- Task to complete: Every line of the data should be retyped with no difference from the original.

- The records:
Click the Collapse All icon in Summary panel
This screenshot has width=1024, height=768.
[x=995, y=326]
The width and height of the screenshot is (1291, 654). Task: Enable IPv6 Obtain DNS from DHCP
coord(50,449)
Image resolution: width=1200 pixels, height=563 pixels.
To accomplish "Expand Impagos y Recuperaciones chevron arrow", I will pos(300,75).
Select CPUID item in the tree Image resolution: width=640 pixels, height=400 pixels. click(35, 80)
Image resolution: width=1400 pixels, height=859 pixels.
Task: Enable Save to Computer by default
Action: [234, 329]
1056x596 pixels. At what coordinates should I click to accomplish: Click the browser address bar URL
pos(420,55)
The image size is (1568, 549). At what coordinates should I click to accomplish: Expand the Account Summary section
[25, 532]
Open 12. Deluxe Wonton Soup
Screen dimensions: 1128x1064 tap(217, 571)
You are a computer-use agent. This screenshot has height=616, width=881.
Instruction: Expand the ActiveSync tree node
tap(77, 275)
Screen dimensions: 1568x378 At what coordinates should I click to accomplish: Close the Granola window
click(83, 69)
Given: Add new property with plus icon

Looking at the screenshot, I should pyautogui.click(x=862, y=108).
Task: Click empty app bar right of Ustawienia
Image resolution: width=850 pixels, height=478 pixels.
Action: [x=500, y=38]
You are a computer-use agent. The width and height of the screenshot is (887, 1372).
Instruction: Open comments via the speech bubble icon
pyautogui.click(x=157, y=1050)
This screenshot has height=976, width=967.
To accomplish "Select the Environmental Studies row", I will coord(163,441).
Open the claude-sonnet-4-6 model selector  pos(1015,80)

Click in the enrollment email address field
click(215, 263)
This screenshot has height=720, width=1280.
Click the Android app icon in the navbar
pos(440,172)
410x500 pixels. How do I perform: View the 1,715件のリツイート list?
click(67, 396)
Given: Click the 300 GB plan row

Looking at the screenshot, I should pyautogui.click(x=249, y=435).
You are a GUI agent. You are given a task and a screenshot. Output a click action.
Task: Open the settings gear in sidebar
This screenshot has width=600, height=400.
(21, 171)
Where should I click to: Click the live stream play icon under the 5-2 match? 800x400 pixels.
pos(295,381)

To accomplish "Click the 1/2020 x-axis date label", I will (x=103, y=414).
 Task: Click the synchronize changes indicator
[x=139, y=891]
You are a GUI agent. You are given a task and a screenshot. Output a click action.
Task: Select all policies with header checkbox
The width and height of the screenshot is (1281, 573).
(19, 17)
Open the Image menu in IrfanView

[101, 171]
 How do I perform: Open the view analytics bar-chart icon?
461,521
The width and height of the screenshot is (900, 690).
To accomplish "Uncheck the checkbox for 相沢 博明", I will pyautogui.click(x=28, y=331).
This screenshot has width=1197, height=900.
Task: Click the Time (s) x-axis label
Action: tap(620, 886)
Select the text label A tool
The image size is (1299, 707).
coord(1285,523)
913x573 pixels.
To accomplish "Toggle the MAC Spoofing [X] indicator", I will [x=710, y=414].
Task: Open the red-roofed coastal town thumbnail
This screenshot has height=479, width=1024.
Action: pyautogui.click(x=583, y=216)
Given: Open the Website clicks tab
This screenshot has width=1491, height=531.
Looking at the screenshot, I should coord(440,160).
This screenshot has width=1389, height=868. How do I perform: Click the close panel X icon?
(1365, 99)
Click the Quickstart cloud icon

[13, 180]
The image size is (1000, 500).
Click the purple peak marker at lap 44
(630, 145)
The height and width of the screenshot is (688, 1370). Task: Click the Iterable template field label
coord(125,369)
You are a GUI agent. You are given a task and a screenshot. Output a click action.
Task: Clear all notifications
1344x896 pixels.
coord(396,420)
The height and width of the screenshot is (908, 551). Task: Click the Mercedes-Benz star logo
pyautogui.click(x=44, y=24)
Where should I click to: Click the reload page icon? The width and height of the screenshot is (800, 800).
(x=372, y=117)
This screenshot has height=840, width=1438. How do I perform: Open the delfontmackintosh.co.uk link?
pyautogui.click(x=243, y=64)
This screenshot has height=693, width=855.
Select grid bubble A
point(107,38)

- Solution to the exercise:
Click the Collapse All icon in Summary panel
This screenshot has width=1024, height=768.
[x=995, y=326]
The width and height of the screenshot is (1291, 654). Task: Enable IPv6 Obtain DNS from DHCP
coord(50,449)
Image resolution: width=1200 pixels, height=563 pixels.
To accomplish "Expand Impagos y Recuperaciones chevron arrow", I will pos(300,75).
Select CPUID item in the tree Image resolution: width=640 pixels, height=400 pixels. click(35, 80)
Image resolution: width=1400 pixels, height=859 pixels.
Task: Enable Save to Computer by default
Action: [234, 329]
1056x596 pixels. At what coordinates should I click to accomplish: Click the browser address bar URL
pos(420,55)
The image size is (1568, 549). At what coordinates should I click to accomplish: Expand the Account Summary section
[25, 532]
Open 12. Deluxe Wonton Soup
Screen dimensions: 1128x1064 tap(217, 571)
You are a computer-use agent. This screenshot has height=616, width=881.
Instruction: Expand the ActiveSync tree node
tap(77, 275)
Screen dimensions: 1568x378 At what coordinates should I click to accomplish: Close the Granola window
click(83, 69)
Given: Add new property with plus icon

Looking at the screenshot, I should pyautogui.click(x=862, y=108).
Task: Click empty app bar right of Ustawienia
Image resolution: width=850 pixels, height=478 pixels.
Action: [x=500, y=38]
You are a computer-use agent. The width and height of the screenshot is (887, 1372).
Instruction: Open comments via the speech bubble icon
pyautogui.click(x=157, y=1050)
This screenshot has height=976, width=967.
To accomplish "Select the Environmental Studies row", I will coord(163,441).
Open the claude-sonnet-4-6 model selector  pos(1015,80)

Click in the enrollment email address field
click(215, 263)
This screenshot has height=720, width=1280.
Click the Android app icon in the navbar
pos(440,172)
410x500 pixels. How do I perform: View the 1,715件のリツイート list?
click(67, 396)
Given: Click the 300 GB plan row

Looking at the screenshot, I should pyautogui.click(x=249, y=435).
You are a GUI agent. You are given a task and a screenshot. Output a click action.
Task: Open the settings gear in sidebar
This screenshot has width=600, height=400.
(21, 171)
Where should I click to: Click the live stream play icon under the 5-2 match? 800x400 pixels.
pos(295,381)

To accomplish "Click the 1/2020 x-axis date label", I will (x=103, y=414).
 Task: Click the synchronize changes indicator
[x=139, y=891]
You are a GUI agent. You are given a task and a screenshot. Output a click action.
Task: Select all policies with header checkbox
The width and height of the screenshot is (1281, 573).
(19, 17)
Open the Image menu in IrfanView

[101, 171]
 How do I perform: Open the view analytics bar-chart icon?
461,521
The width and height of the screenshot is (900, 690).
To accomplish "Uncheck the checkbox for 相沢 博明", I will pyautogui.click(x=28, y=331).
This screenshot has width=1197, height=900.
Task: Click the Time (s) x-axis label
Action: tap(620, 886)
Select the text label A tool
The image size is (1299, 707).
coord(1285,523)
913x573 pixels.
To accomplish "Toggle the MAC Spoofing [X] indicator", I will [x=710, y=414].
Task: Open the red-roofed coastal town thumbnail
This screenshot has height=479, width=1024.
Action: pyautogui.click(x=583, y=216)
Given: Open the Website clicks tab
This screenshot has width=1491, height=531.
Looking at the screenshot, I should coord(440,160).
This screenshot has width=1389, height=868. How do I perform: Click the close panel X icon?
(1365, 99)
Click the Quickstart cloud icon

[13, 180]
The image size is (1000, 500).
Click the purple peak marker at lap 44
(630, 145)
The height and width of the screenshot is (688, 1370). Task: Click the Iterable template field label
coord(125,369)
You are a GUI agent. You are given a task and a screenshot. Output a click action.
Task: Clear all notifications
1344x896 pixels.
coord(396,420)
The height and width of the screenshot is (908, 551). Task: Click the Mercedes-Benz star logo
pyautogui.click(x=44, y=24)
Where should I click to: Click the reload page icon? The width and height of the screenshot is (800, 800).
(x=372, y=117)
This screenshot has height=840, width=1438. How do I perform: Open the delfontmackintosh.co.uk link?
pyautogui.click(x=243, y=64)
This screenshot has height=693, width=855.
Select grid bubble A
point(107,38)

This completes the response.